-- Excerpted passage --
:::

- Born: February 19, 1934 Winnipeg, Manitoba, Canada
- Died: May 15, 1979 (aged 45) Toronto, Ontario, Canada
- Occupations: Pianist; Soprano;
- Spouse: William Sidney
- Children: 2

= Sheila Henig =

Canadian pianist and soprano (1934–1979)

Sheila Henig (February 19, 1934 – May 15, 1979) was a Canadian pianist and soprano. She performed as a soloist with the Halifax, Toronto and CBC Symphony Orchestras as well as the Houston Symphony Orchestra. Henig toured Canada as well as some European nations. She also appeared in concerts broadcast on radio and television by the CBC and was a panelist on the CBC Radio program Music and Opinion in 1973. A posthumous biography on Henig authored by her father and the freelance writer Madeline Thompson was published in 1982.

:::

-- Supplied records --
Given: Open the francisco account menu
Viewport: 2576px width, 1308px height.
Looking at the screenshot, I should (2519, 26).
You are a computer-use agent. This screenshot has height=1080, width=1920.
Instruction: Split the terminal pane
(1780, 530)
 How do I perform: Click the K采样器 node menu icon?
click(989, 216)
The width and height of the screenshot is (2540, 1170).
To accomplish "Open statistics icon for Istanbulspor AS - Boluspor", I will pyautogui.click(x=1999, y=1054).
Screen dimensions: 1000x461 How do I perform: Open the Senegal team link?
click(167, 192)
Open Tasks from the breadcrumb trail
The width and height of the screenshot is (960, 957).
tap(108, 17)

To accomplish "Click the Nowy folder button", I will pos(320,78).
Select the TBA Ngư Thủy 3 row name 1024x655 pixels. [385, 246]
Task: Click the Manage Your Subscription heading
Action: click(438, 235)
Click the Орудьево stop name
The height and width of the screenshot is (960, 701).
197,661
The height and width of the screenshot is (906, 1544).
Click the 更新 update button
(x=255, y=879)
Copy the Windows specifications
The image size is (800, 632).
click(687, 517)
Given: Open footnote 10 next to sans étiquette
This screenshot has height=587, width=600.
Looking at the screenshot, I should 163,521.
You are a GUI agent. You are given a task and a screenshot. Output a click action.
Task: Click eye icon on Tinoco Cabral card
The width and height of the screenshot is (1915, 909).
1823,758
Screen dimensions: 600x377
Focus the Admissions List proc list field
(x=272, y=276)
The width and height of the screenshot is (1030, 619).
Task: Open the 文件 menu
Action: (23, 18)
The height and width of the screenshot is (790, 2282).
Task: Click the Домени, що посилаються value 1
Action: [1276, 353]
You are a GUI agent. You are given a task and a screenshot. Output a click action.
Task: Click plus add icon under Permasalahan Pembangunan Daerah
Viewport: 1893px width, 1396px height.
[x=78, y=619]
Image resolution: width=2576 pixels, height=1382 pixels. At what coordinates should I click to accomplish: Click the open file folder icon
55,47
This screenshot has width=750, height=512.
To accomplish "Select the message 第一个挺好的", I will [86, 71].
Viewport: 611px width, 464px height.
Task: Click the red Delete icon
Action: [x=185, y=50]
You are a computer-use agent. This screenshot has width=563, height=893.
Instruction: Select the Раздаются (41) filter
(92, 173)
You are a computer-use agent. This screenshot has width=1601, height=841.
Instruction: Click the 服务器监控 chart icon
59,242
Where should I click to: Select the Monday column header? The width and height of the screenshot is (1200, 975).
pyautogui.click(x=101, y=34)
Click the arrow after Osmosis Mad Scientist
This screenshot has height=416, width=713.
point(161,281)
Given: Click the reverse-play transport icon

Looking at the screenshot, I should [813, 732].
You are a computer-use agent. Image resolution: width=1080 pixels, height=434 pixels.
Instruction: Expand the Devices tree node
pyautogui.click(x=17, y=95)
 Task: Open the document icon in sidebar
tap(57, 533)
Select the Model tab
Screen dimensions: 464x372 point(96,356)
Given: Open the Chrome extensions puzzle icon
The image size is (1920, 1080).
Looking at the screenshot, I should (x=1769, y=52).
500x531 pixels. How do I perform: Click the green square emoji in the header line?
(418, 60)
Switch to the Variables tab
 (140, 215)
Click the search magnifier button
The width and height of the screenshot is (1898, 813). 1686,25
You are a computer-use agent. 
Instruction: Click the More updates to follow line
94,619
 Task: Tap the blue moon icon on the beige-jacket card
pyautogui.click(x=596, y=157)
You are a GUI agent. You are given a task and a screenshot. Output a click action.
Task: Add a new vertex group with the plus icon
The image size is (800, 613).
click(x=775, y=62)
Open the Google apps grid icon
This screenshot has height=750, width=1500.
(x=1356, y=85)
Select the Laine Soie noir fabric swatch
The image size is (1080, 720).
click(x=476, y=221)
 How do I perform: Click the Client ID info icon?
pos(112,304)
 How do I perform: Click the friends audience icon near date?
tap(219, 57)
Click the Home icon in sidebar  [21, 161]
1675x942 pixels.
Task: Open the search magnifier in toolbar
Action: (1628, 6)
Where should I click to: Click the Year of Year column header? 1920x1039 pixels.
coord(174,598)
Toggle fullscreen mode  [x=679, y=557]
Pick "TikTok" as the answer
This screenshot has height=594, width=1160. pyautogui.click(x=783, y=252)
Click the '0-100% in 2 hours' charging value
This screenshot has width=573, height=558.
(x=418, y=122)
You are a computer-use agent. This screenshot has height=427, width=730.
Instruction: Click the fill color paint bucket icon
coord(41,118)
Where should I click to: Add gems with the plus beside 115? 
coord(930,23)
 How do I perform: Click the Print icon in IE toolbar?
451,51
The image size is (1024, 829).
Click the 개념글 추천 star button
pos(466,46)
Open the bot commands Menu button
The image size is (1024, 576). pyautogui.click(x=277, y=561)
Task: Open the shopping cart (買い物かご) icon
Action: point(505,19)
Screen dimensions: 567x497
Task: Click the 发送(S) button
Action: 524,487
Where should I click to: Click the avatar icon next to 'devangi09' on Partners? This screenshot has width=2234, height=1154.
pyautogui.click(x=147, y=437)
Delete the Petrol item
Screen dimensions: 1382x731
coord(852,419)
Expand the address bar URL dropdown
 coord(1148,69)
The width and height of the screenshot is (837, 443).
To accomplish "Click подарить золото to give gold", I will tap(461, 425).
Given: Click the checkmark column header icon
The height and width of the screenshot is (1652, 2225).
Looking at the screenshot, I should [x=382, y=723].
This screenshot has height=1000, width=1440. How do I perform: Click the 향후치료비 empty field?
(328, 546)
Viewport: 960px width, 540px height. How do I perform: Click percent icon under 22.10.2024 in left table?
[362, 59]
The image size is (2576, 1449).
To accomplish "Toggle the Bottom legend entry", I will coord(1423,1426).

:::

-- Directions --
In the Sheila Henig profile, turn the paragraph starting "Sheila Henig (February 19, 1934" into a short bulleted list that keeps its main facts. Rely only on the Sheila Henig profile, not on the lines.

-- Exercise response --
- Canadian pianist and soprano (February 19, 1934 – May 15, 1979)
- Soloist with the Halifax, Toronto, CBC and Houston Symphony Orchestras
- Toured Canada and some European nations
- Appeared in CBC radio and television concert broadcasts
- Panelist on CBC Radio's Music and Opinion in 1973
- Subject of a posthumous biography by her father and freelance writer Madeline Thompson, published in 1982